Arranca la revolución reaccionaria de Trump

Nada define más ni más fielmente refleja el rostro de un proyecto político, en su coeficiente de cambio, que los rasgos de unos Presupuestos; especialmente si aportan, como fondo de contraste, los números del ejercicio anterior, o del ciclo precedente como estructura de gasto público.

Basta con reparar en las cifras presentadas por la oficina presupuestaria de Donald Trump para advertir de inmediato el giro copernicano que éste ha impreso en el cambio gastos para 2018. Advertido a primera vista la evolución de las partidas de Defensa, se repara en el hecho de que lo especificado no expresa un cambio sólo cuantitativo, de continuidad, sino de rango cualitativo. Las partidas numéricas no se equiparan sólo de forma lineal, pues lo hacen en términos de conjuntos. Tanto que lo expresado en los Presupuestos para 2018 no expresan continuidades, sino rupturas con la “cultura presupuestaria” precedente, de menos de un año…

Lo propio de un perfil democrático que muy poco, prácticamente nada, tiene que ver con el paradigma que el Magnate representa. Por eso es la suya una revolución reaccionaria.
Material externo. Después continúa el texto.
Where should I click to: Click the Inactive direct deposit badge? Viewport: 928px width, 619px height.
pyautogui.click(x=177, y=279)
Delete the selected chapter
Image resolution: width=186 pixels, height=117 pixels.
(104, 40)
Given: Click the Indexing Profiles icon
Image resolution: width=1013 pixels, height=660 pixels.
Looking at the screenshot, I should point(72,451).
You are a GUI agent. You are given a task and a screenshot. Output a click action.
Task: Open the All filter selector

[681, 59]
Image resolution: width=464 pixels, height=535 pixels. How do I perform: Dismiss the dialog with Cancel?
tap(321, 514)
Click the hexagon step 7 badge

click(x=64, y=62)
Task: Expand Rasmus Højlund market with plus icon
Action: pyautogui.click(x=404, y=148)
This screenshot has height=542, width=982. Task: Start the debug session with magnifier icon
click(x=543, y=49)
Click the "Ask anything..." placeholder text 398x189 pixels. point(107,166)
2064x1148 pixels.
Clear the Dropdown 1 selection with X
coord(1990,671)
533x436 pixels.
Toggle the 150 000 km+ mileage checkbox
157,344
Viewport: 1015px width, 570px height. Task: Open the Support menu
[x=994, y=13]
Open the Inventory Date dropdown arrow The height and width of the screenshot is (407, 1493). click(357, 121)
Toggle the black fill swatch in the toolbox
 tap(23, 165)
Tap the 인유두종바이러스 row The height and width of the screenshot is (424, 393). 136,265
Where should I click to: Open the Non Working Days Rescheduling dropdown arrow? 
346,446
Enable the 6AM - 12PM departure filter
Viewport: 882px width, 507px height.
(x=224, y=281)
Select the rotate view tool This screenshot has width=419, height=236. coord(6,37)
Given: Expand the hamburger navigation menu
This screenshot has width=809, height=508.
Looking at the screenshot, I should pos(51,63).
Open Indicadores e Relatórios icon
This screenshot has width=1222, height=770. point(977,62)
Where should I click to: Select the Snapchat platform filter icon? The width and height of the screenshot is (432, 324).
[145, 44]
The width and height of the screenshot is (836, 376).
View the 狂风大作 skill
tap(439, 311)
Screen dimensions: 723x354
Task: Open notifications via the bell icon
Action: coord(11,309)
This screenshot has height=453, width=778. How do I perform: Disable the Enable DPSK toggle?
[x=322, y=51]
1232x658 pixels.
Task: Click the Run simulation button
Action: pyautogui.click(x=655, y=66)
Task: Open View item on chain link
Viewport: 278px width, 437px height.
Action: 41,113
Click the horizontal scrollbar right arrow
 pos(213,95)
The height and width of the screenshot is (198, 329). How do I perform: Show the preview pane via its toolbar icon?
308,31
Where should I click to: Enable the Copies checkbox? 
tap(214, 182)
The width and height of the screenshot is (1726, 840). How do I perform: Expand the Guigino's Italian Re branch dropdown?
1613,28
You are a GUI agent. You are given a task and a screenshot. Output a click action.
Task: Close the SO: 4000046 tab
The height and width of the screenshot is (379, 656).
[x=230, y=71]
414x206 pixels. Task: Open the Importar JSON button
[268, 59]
De ahí que lo practicado desde la nueva Casa Blanca a partir del 20 de Enero es coherente con lo ahora previsto y programado. Presupuestado. Significa y expresa una fractura de paradigmas. Algo que rebasa de largo esto que los números de los Presupuestos vienen a sacramentar. Expresa un estado de cosas que pulverizan los establecidos códigos de relación con los aliados y los adversarios a lo largo del mundo de la postguerra. Este que propició el renacimiento de Europa en unos términos de institucionalidad para el quehacer económico, las libertades políticas y la propia defensa, que Donald Trump somete ahora a algo más que a un simple zarandeo. A una sacudida que alcanza también a los propios códigos que nutren los consensos sociales y sostienen la propia democracia americana.